Mike Belfield

Personal information
- Full name: Michael Robert Belfield
- Date of birth: 10 June 1961 (age 65)
- Place of birth: Wandsworth, London, England
- Position: Striker

Senior career*
- Years: Team / Apps / (Gls)
- 1979–1983: Wimbledon / 24 / (4)
- 1981–1982: → Koparit / 39 / (20)
- 1983–1987: FC Ilves / 118 / (23)
- 1988–1990: Reipas Lahti / 79 / (29)
- 1991–1993: FC Kuusysi / 77 / (36)
- 1994–1995: FC Haka / 29 / (7)
- 1996–1998: PK-35 / – / (39)
- 1998: TPV / 3 / (3)
- 1999: HIFK / 12 / (0)
- 2000–2005: HyPS / 17 / (6)
- 2004: Atlantis FC / 7 / (0)
- 2000–2005: HyPS / 3 / (0)

= Mike Belfield =

English footballer and manager (born 1961)

Michael Robert Belfield (born 10 June 1961) is an English retired professional footballer and coach who works as a youth coach at Finnish club RiPS.

He played as a winger for Wimbledon in the Football League and had a long career in Finland.
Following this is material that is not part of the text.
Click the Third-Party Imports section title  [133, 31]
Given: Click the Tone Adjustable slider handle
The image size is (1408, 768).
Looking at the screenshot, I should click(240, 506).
Belfield played 16 seasons and 355 caps in the Finnish premier divisions Mestaruussarja and Veikkausliiga for Koparit, FC Ilves, Reipas Lahti, FC Kuusysi, FC Haka and PK-35 from 1981 to 1995 and 1998. Whilst at Kuusysi he memorably scored the only goal as they beat Liverpool in a 1991–92 UEFA Cup tie, however despite winning 1–0 on the night Kuusysi lost 6–2 on aggregate. After his professional career Belfield has been coaching several Finnish clubs, including HIFK.